In “That Evening at Dinner,” he himself highlights the secretiveness of literature:
The books there on the bookshelves told their stories,
Line after line, all of them evenly spaced,
And spaces between the words. You could fall through the
spaces.
While the books “told their stories,” Ferry does not clarify what those stories were. He concentrates not on the words, but on the blanknesses surrounding them. “You could fall through,” he writes—an observation that comes off as threatening and thrilling at once. Don’t we read in order to “fall through,” to enter other worlds? Perhaps the “spaces” in our books make room for us, permitting us to experience stories and poems. Perhaps Ferry’s reticence is really a form of magnanimity, and—as he writes of a beautiful face in “The Crippled Girl, The Rose”—his own work is “most generous / In what it keeps, giving in its having.”

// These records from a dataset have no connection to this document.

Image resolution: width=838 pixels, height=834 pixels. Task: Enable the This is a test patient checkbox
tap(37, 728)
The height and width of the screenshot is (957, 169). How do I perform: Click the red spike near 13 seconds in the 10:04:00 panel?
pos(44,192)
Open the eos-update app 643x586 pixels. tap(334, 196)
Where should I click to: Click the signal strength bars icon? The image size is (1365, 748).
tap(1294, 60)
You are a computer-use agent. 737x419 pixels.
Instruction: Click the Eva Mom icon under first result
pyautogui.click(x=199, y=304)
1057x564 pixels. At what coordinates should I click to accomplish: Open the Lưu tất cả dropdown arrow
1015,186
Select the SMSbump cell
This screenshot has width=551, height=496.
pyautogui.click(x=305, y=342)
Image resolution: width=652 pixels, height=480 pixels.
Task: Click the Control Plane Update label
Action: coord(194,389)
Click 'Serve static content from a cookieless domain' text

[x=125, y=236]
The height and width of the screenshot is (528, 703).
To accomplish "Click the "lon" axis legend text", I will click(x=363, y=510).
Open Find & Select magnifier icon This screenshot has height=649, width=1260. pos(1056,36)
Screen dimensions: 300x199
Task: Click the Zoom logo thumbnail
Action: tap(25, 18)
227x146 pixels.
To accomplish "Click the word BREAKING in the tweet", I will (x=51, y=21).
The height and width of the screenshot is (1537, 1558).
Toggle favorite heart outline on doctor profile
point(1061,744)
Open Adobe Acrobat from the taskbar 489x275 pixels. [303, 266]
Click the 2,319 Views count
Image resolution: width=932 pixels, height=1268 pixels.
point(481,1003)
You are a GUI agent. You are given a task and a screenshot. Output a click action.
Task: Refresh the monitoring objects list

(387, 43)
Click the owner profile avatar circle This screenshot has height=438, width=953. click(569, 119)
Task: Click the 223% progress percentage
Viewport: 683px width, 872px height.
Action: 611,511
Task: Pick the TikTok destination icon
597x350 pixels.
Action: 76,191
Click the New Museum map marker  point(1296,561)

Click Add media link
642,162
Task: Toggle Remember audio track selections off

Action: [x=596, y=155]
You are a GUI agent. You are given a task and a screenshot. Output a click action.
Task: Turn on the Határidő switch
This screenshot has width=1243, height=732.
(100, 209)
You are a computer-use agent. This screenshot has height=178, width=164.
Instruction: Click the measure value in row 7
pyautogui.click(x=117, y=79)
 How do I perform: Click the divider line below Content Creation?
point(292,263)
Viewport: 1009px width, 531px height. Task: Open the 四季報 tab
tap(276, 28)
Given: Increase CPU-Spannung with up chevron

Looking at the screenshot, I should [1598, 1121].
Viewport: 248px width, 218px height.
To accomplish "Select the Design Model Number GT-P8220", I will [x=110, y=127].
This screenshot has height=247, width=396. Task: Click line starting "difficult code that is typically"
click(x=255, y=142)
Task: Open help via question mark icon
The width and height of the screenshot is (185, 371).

If Ferry plays an artful game of peekaboo—flashing scenes that hint at the unseen—so does Thomas Sayers Ellis. His first photograph captures a blond woman staring into a mirror that reveals, through a trick of its angle, the face of a black man who doesn’t otherwise appear in the picture. Still more strangely, the black man stares directly at us, as though his face might be ours, too. Given this dance of glances, what do you make of all the sunglasses in the photograph?
Ellis’s second image, of a woman crossing her legs, seems to perform the opposite feat of the first. Smiling brightly into the camera, clutching a beer can, one hand confidently on her hip, the woman exudes openness and cheer. Her stance exudes openness, too: her crossed legs show far more than we might expect. The shock of this photo lies not just in the woman’s revealing pose, but also in the fact that it doesn’t actually reveal much (indeed, we can hardly discern what it reveals). Ellis’s comment seems fitting: “I met Miss Julie and experienced Miss Julie, but all I know about her is her name.”
Perhaps this issue’s most striking moment of concealment comes in Michael Hofmann’s essay about his emigration from Germany to England.
And then, on the boat, crossing the Channel, not in England, nor in Germany, neither departed nor arriving, but extra-territorially, in suspension, in no man’s land, I had something indescribably delicious to eat. I haven’t the first idea what it was. I don’t know even whether it was warm or cold, here or there in its inspiration, commercially wrapped or newly made.
The center of Hofmann’s piece—the sensational snack—is empty. We have no idea what the food was, nor what it was like (“warm or cold”), nor where he was when eating it. We know only that, in a traveler’s no-man’s-land, he ate an unforgettable something. “I may have seen it or known it in dreams,” he writes later. Like Ferry’s characters, like Ellis’s photos—like, perhaps, all poems—Hofmann contains a baffling and transformative secret.